Data drawn from a collection:
──────────────────────────────

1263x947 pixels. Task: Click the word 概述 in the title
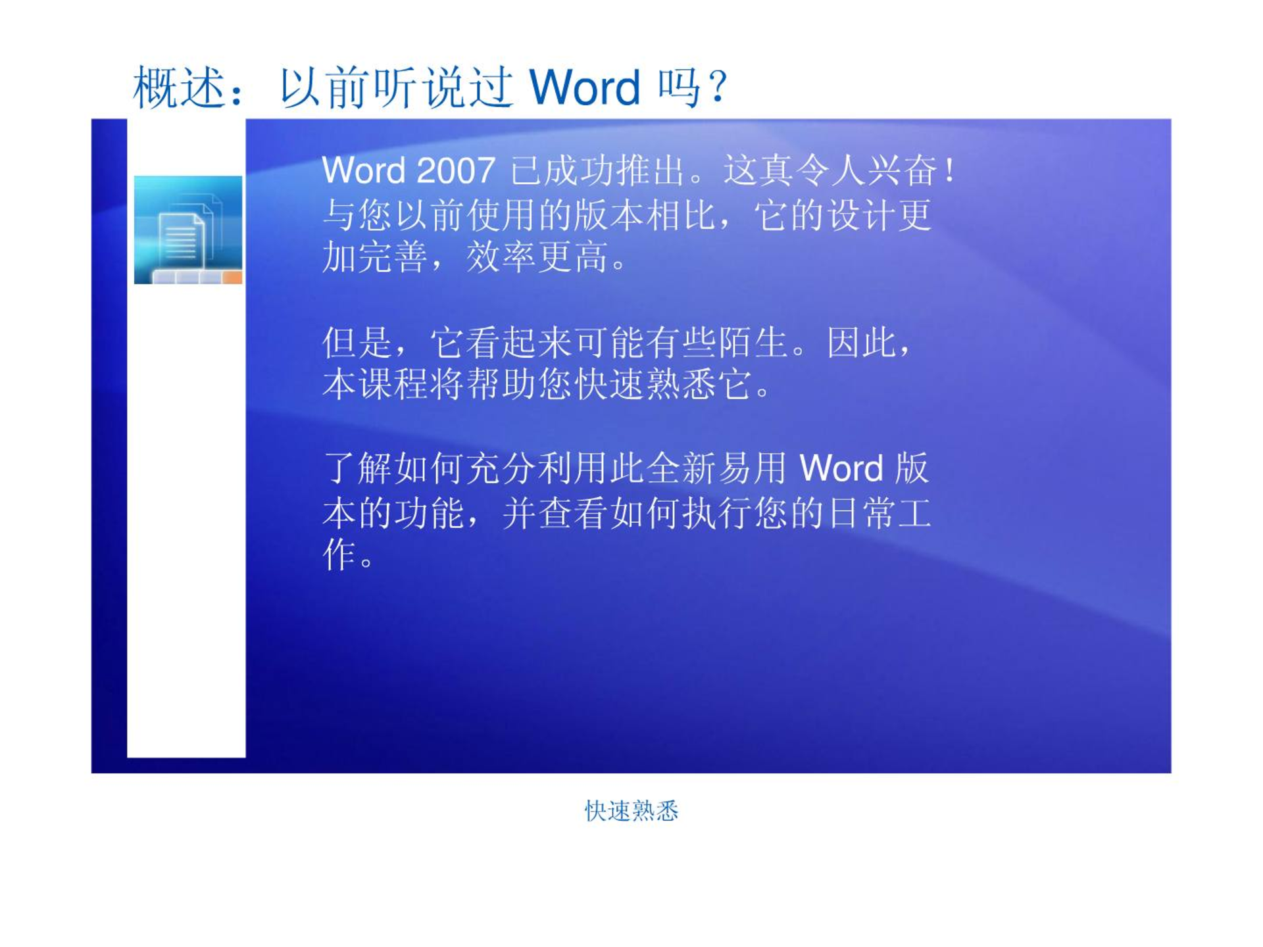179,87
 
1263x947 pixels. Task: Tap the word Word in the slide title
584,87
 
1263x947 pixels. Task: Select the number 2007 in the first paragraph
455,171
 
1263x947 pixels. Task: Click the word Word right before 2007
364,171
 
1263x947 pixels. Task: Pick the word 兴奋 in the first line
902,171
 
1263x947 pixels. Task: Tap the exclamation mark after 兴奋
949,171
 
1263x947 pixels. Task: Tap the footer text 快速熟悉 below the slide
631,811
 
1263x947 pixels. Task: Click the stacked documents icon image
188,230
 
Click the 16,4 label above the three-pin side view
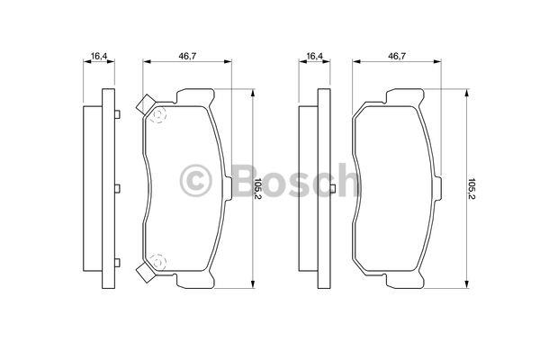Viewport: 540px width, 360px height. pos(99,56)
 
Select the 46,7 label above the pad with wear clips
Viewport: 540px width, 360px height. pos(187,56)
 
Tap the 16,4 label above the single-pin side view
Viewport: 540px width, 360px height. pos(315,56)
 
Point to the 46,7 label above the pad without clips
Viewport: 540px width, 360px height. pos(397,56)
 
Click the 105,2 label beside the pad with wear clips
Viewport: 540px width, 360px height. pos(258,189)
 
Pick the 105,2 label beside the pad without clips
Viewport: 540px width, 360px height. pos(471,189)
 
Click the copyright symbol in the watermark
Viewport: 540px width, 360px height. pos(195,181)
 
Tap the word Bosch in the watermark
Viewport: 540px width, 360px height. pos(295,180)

──────────────────────────────

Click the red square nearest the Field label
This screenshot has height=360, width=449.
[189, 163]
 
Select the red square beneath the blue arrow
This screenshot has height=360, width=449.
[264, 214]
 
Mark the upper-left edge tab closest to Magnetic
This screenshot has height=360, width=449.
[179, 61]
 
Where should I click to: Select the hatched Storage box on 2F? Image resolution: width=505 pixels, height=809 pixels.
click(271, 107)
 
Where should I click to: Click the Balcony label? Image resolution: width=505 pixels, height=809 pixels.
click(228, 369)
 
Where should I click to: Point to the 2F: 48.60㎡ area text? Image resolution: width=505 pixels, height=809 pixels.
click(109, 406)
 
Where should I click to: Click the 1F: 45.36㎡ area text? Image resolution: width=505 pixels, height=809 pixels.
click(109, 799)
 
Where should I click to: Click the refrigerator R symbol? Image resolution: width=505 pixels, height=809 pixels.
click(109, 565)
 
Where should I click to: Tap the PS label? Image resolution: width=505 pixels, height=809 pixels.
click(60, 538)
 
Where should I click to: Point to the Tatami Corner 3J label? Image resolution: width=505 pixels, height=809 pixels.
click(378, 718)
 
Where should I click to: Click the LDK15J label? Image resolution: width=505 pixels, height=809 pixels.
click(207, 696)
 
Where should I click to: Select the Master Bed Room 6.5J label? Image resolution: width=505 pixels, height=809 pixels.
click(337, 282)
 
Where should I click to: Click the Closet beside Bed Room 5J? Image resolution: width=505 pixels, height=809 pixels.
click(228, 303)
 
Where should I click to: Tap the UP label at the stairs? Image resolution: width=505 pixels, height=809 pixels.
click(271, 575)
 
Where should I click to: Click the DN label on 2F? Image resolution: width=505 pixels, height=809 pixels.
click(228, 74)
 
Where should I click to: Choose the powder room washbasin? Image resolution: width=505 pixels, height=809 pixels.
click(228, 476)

──────────────────────────────

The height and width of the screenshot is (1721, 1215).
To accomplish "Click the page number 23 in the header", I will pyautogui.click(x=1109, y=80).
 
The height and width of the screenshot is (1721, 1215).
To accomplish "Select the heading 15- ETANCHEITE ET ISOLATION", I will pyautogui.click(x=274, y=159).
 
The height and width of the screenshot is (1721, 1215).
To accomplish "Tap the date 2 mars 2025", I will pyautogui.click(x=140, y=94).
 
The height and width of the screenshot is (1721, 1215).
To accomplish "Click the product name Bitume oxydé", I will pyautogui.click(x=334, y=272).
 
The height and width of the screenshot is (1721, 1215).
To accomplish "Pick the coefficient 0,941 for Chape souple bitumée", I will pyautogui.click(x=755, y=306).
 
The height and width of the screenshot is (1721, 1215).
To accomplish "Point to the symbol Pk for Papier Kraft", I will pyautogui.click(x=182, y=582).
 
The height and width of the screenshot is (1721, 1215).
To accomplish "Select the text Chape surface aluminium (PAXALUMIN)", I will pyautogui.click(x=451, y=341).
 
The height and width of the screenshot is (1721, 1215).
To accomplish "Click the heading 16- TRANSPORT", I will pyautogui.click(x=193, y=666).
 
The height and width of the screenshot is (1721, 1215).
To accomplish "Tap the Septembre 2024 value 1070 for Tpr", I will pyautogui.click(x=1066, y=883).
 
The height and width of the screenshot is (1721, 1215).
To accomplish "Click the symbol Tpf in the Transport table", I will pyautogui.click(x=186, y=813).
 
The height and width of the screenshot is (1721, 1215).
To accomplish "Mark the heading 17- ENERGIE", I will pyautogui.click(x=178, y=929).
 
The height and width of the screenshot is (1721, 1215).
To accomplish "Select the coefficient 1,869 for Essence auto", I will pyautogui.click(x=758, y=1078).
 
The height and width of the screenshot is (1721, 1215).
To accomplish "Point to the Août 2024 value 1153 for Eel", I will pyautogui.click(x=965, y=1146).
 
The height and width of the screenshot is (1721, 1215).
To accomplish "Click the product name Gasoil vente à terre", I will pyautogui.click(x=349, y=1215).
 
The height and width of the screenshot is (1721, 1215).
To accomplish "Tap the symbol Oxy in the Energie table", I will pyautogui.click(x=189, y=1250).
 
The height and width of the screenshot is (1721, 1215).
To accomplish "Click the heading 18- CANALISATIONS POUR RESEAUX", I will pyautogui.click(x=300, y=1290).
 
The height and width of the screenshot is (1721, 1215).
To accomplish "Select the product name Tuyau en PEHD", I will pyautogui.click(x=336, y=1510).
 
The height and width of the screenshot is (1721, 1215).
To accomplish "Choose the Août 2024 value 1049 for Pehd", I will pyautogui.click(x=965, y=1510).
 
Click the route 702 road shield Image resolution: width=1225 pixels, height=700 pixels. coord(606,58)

──────────────────────────────

--- TO BE DONE ---
Please write out the items word for word, starting at the line that contains "Where should I click to: Click the refrigerator" and ending at the line that contains "click(207, 696)", with both of those lines included.

--- THE ANSWER ---
Where should I click to: Click the refrigerator R symbol? Image resolution: width=505 pixels, height=809 pixels.
click(109, 565)
 
Where should I click to: Tap the PS label? Image resolution: width=505 pixels, height=809 pixels.
click(60, 538)
 
Where should I click to: Point to the Tatami Corner 3J label? Image resolution: width=505 pixels, height=809 pixels.
click(378, 718)
 
Where should I click to: Click the LDK15J label? Image resolution: width=505 pixels, height=809 pixels.
click(207, 696)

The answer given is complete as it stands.